Heavy Burden by Jeffrey Toobin {ACA & the supremes}

http://www.newyorker.com/talk/comment/2012/04/09/120409taco_talk_toobin

It’s well known by now that Donald Verrilli, Jr., the Solicitor General, had an off day at the Supreme Court last Tuesday, when he was called on to defend the constitutionality of the individual mandate, the part of the Affordable Care Act which requires people to buy health insurance. Still, it’s worth noting the magnitude of the challenge that he was facing. The key issue in the case is whether Congress, in passing the law, exceeded its powers under the Commerce Clause of the Constitution, which allows the government to regulate interstate commerce. Consider, then, this question, posed to Verrilli by Justice Anthony M. Kennedy: “Assume for the moment that this”—the mandate—“is unprecedented, this is a step beyond what our cases have allowed, the affirmative duty to act to go into commerce. If that is so, do you not have a heavy burden of justification?” Every premise of that question was a misperception. The involvement of the federal government in the health-care market is not unprecedented; it dates back nearly fifty years, to the passage of Medicare and Medicaid. The forty million uninsured Americans whose chances for coverage are riding on the outcome of the case are already entered “into commerce,” because others are likely to pay their health-care costs.

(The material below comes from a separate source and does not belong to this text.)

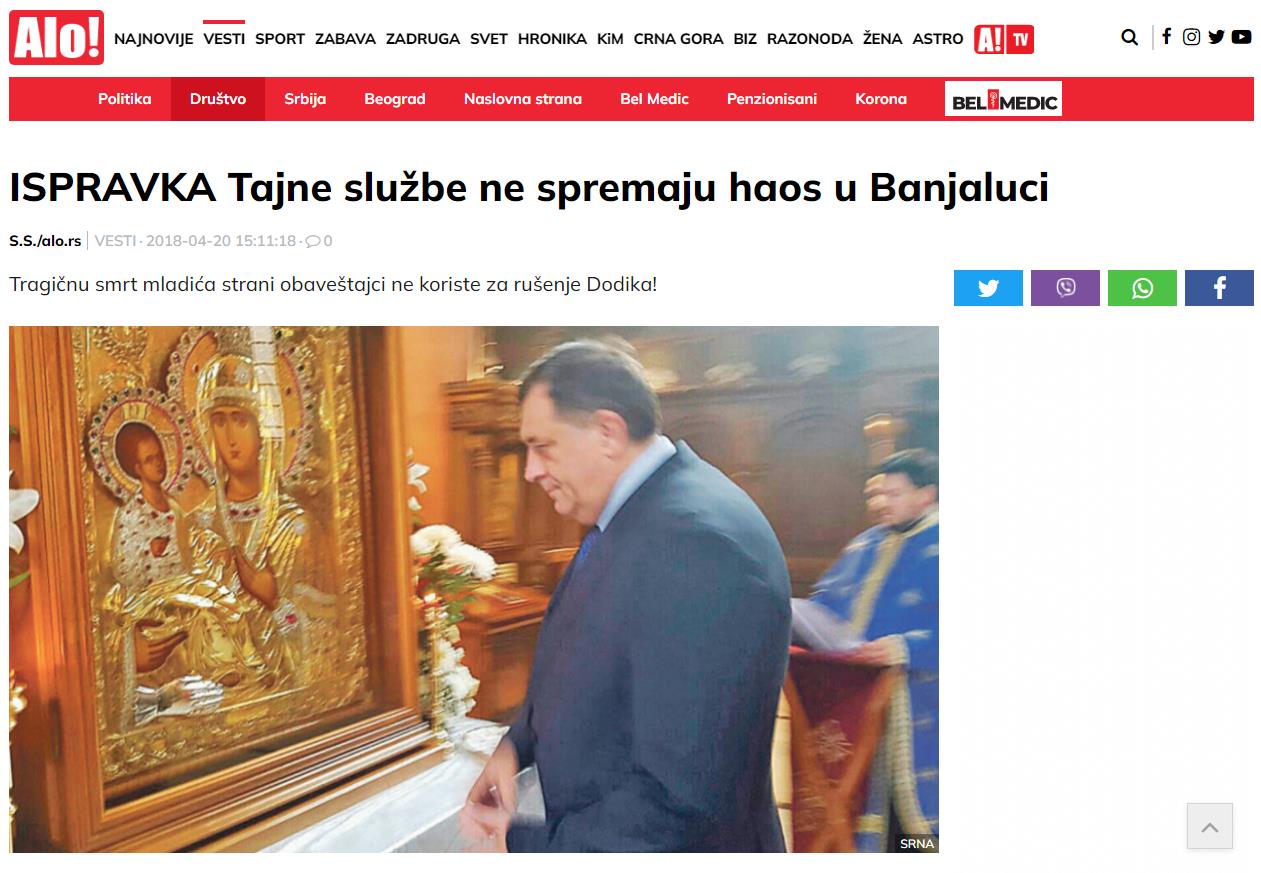
Task: Open the SPORT menu item
Action: pyautogui.click(x=280, y=39)
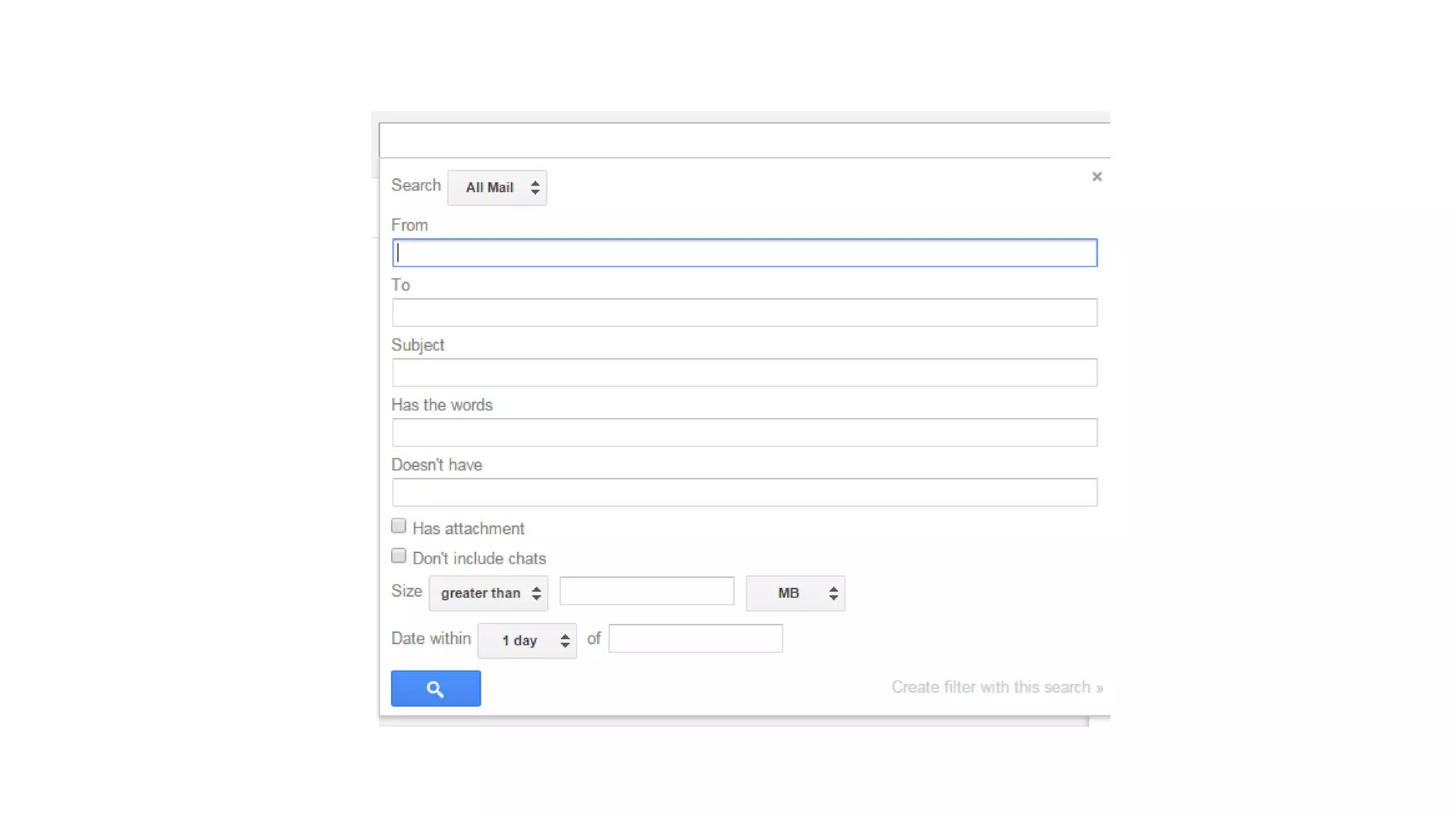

Kennedy’s last point, about the “heavy burden” on the government to defend the law, was correct—in 1935. That was when the Supreme Court, in deciding Schechter Poultry Corp. v. United States—a case involving the regulation of the sale of sick chickens—struck down the National Industrial Recovery Act, a principal domestic priority of President Franklin D. Roosevelt, on the ground that it violated the Commerce Clause. Two years later, however, the Court executed its famous “switch in time that saved the Nine” and began upholding the reforms of the New Deal. The Justices came to recognize that national economic problems require national solutions, and they deferred to Congress, usually unanimously, to provide those solutions, under the Commerce Clause.